**WORKING DATA**
▼
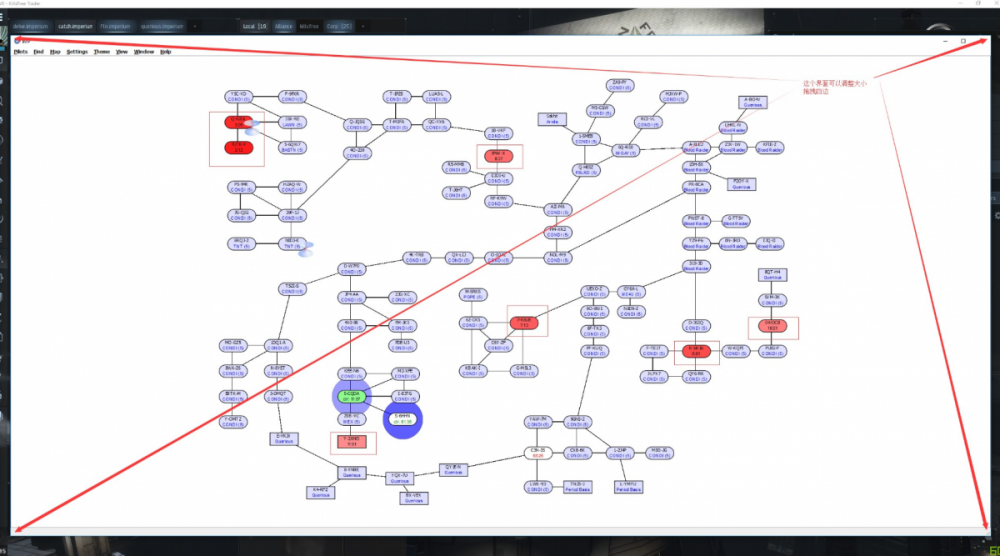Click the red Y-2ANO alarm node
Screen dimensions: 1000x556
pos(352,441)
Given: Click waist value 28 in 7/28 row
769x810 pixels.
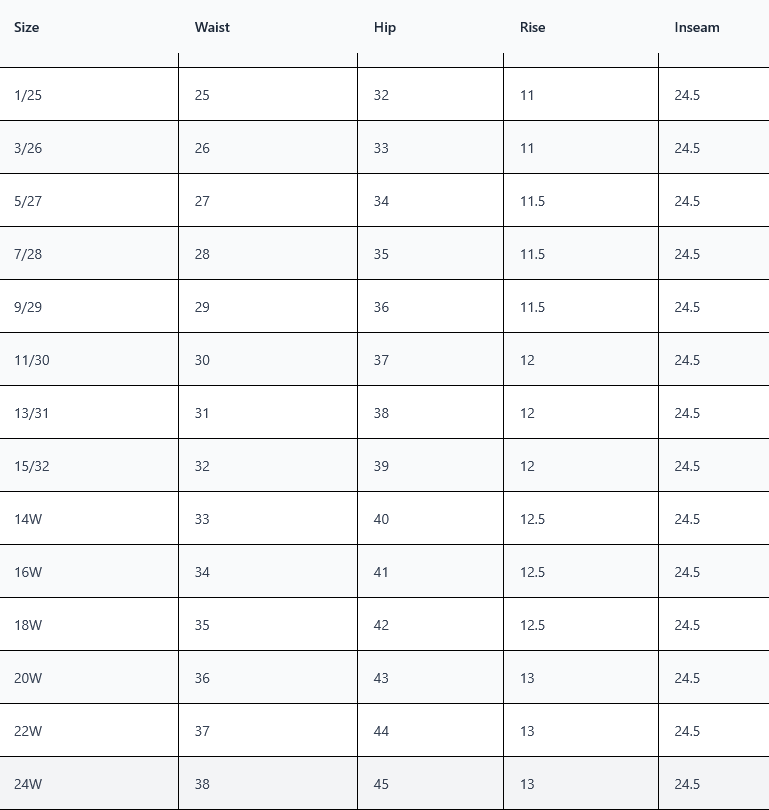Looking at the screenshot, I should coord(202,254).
▲
**TASK REQUIREMENTS**
In the data, the line that contains "Given: Click waist value 28 in 7/28 row" begins the part to write out; restate it and each line after it word for word through the end, with no pictures.

**EXPECTED ANSWER**
Given: Click waist value 28 in 7/28 row
769x810 pixels.
Looking at the screenshot, I should coord(202,254).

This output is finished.